**DOCUMENT:**
# seneca lake



## wvfisherman (Nov 26, 2018)

The ol man and me hit seneca yesterday we trolled flicker shad 5s best color was firetiger and a pink and purple one can't remember the name for that one tho. We caught 22 crappie only 6 keepers and 7 white bass we also drift fish by the dam with jig and minnows and caught some crappie but we caught most trolling we had the best luck in 10 to 15 feet of water.


----------



## Flathead76 (May 2, 2010)

Caught a handful of good crappies in an hour on a 3" white twister tail over by the dam on Saturday. Most of the fisherman had nice crappies on their stringers.


----------



## Seadoocaptain (Jul 25, 2016)

Good to hear there is some catching going on down there! Have tried many days (my wife has a cottage) and never had a really good day. Heard they had an issue with the DAMN "operators" years ago letting a good amount of the saugeye population out?


----------



## Lewis (Apr 5, 2004)

**INFORMATION SHOWN:**
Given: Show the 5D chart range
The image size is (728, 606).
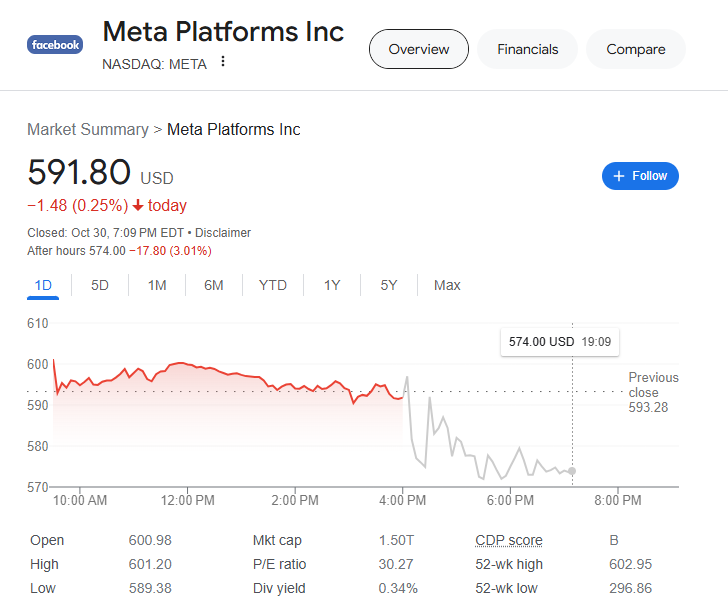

**GOAL 1:**
According to the Seneca Lake fishing thread, at what water depth did the trolling anglers have the best luck?
**GOAL 2:**
Rewrite the paragraph of the Seneca Lake fishing thread that begins "The ol man and me hit seneca yesterday" as a short list that keeps its main facts.
**GOAL 3:**
Write out the passage of the Seneca Lake fishing thread starting with "Caught a handful" and going on through "saugeye population out?".

**CORRECT RESULT 1:**
They had the best luck in 10 to 15 feet of water.

**CORRECT RESULT 2:**
- Fished Seneca by trolling Flicker Shad 5s.
- Best colors were firetiger and a pink and purple one whose name the poster couldn't remember.
- Caught 22 crappie (only 6 keepers) and 7 white bass.
- Also drift fished by the dam with jigs and minnows and caught some crappie there, but most came from trolling.
- Best luck was in 10 to 15 feet of water.

**CORRECT RESULT 3:**
Caught a handful of good crappies in an hour on a 3" white twister tail over by the dam on Saturday. Most of the fisherman had nice crappies on their stringers.


----------



## Seadoocaptain (Jul 25, 2016)

Good to hear there is some catching going on down there! Have tried many days (my wife has a cottage) and never had a really good day. Heard they had an issue with the DAMN "operators" years ago letting a good amount of the saugeye population out?